* Task prompt:
Print the data verbatim, starting from its first line and stopping after the line that contains "click(184, 548)".

* Data excerpts:
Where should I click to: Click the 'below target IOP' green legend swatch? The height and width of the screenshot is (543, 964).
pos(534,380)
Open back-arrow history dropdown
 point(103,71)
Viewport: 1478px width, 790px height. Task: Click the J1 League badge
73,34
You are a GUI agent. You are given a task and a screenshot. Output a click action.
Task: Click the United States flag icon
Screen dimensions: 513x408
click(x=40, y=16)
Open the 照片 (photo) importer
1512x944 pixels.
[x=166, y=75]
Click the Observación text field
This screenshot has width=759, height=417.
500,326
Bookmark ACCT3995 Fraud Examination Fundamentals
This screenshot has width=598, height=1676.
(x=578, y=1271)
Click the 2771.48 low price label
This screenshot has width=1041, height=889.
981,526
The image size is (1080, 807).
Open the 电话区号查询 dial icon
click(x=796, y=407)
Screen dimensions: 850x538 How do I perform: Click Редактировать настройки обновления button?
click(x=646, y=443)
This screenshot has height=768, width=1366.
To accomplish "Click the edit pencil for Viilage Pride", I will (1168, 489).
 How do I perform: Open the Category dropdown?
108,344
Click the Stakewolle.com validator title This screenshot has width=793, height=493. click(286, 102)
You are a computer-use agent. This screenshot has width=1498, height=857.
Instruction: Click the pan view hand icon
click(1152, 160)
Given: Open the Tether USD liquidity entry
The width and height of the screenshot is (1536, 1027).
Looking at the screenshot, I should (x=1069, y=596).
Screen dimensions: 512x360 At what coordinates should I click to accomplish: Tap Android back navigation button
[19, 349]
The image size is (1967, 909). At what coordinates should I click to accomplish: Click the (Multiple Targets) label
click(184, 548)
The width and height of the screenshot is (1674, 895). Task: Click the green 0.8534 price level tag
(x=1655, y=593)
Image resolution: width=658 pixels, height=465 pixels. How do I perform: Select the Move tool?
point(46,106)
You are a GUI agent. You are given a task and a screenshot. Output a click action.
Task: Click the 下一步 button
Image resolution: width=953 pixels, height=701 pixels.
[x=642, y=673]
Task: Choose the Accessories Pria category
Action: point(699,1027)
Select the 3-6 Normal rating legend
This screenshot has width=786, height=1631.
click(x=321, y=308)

* Written response:
Where should I click to: Click the 'below target IOP' green legend swatch? The height and width of the screenshot is (543, 964).
pos(534,380)
Open back-arrow history dropdown
 point(103,71)
Viewport: 1478px width, 790px height. Task: Click the J1 League badge
73,34
You are a GUI agent. You are given a task and a screenshot. Output a click action.
Task: Click the United States flag icon
Screen dimensions: 513x408
click(x=40, y=16)
Open the 照片 (photo) importer
1512x944 pixels.
[x=166, y=75]
Click the Observación text field
This screenshot has width=759, height=417.
500,326
Bookmark ACCT3995 Fraud Examination Fundamentals
This screenshot has width=598, height=1676.
(x=578, y=1271)
Click the 2771.48 low price label
This screenshot has width=1041, height=889.
981,526
The image size is (1080, 807).
Open the 电话区号查询 dial icon
click(x=796, y=407)
Screen dimensions: 850x538 How do I perform: Click Редактировать настройки обновления button?
click(x=646, y=443)
This screenshot has height=768, width=1366.
To accomplish "Click the edit pencil for Viilage Pride", I will (1168, 489).
 How do I perform: Open the Category dropdown?
108,344
Click the Stakewolle.com validator title This screenshot has width=793, height=493. click(286, 102)
You are a computer-use agent. This screenshot has width=1498, height=857.
Instruction: Click the pan view hand icon
click(1152, 160)
Given: Open the Tether USD liquidity entry
The width and height of the screenshot is (1536, 1027).
Looking at the screenshot, I should (x=1069, y=596).
Screen dimensions: 512x360 At what coordinates should I click to accomplish: Tap Android back navigation button
[19, 349]
The image size is (1967, 909). At what coordinates should I click to accomplish: Click the (Multiple Targets) label
click(184, 548)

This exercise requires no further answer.